## Directions for this task:
The data that follows must be transcribed in full and exactly, minus the pictures.

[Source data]
=====

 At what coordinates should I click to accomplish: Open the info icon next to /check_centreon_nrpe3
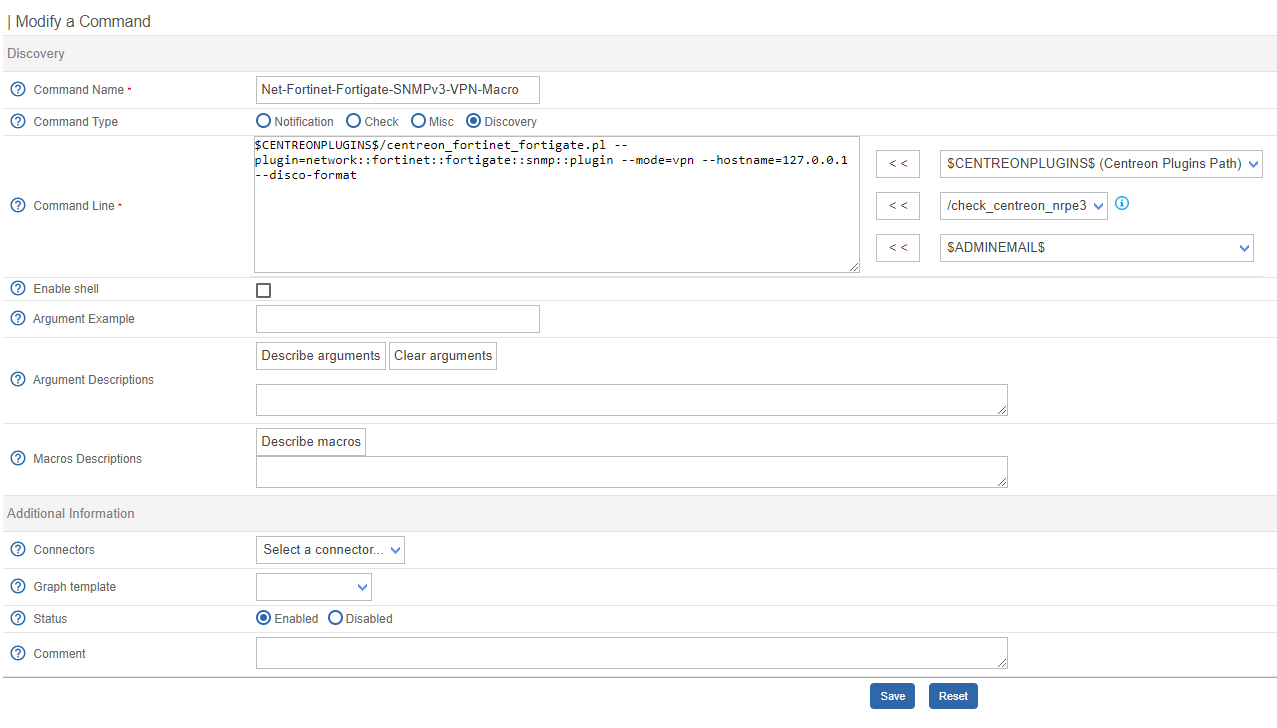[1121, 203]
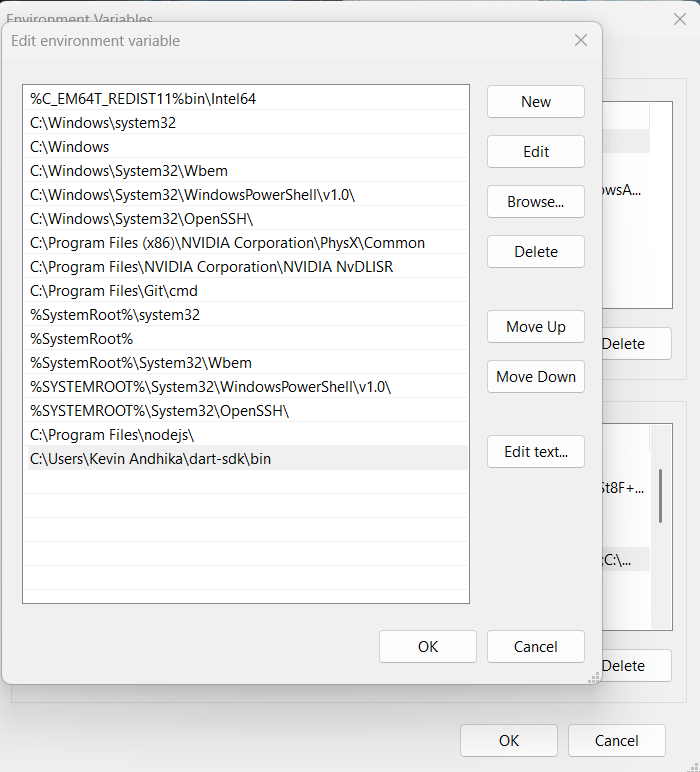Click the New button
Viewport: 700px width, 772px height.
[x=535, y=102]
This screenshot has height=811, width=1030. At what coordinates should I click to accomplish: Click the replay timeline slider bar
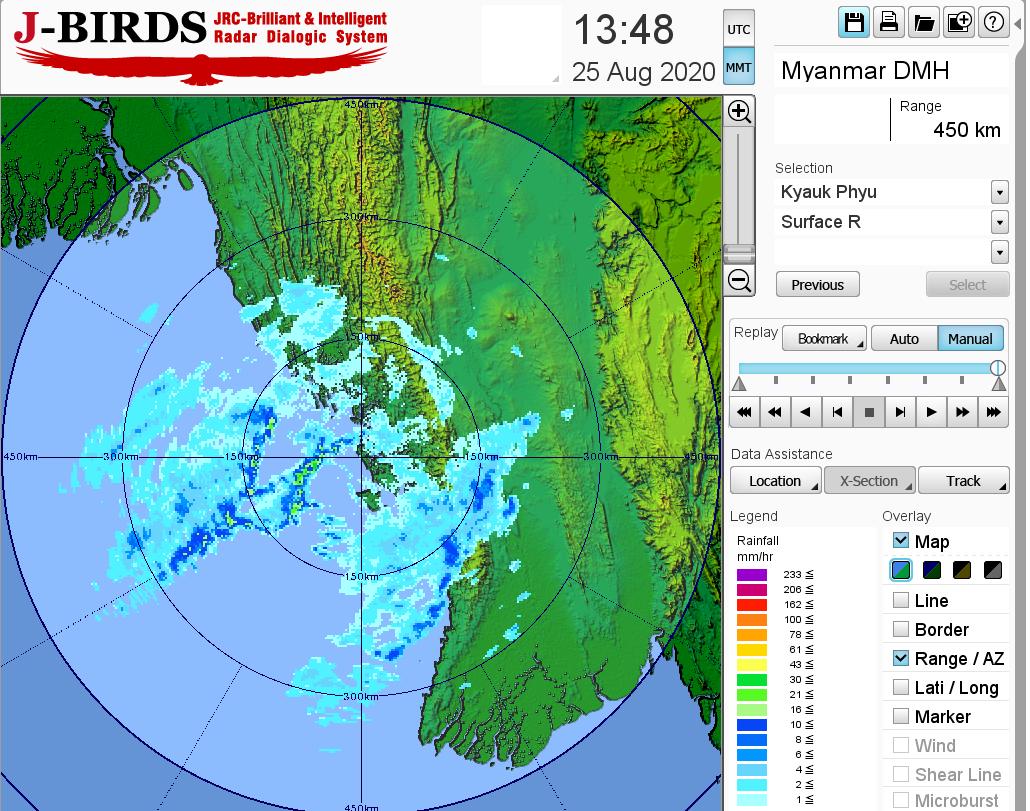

=====

## Expected answer:
 At what coordinates should I click to accomplish: Open the info icon next to /check_centreon_nrpe3
[1121, 203]
Click the New button
Viewport: 700px width, 772px height.
[x=535, y=102]
This screenshot has height=811, width=1030. At what coordinates should I click to accomplish: Click the replay timeline slider bar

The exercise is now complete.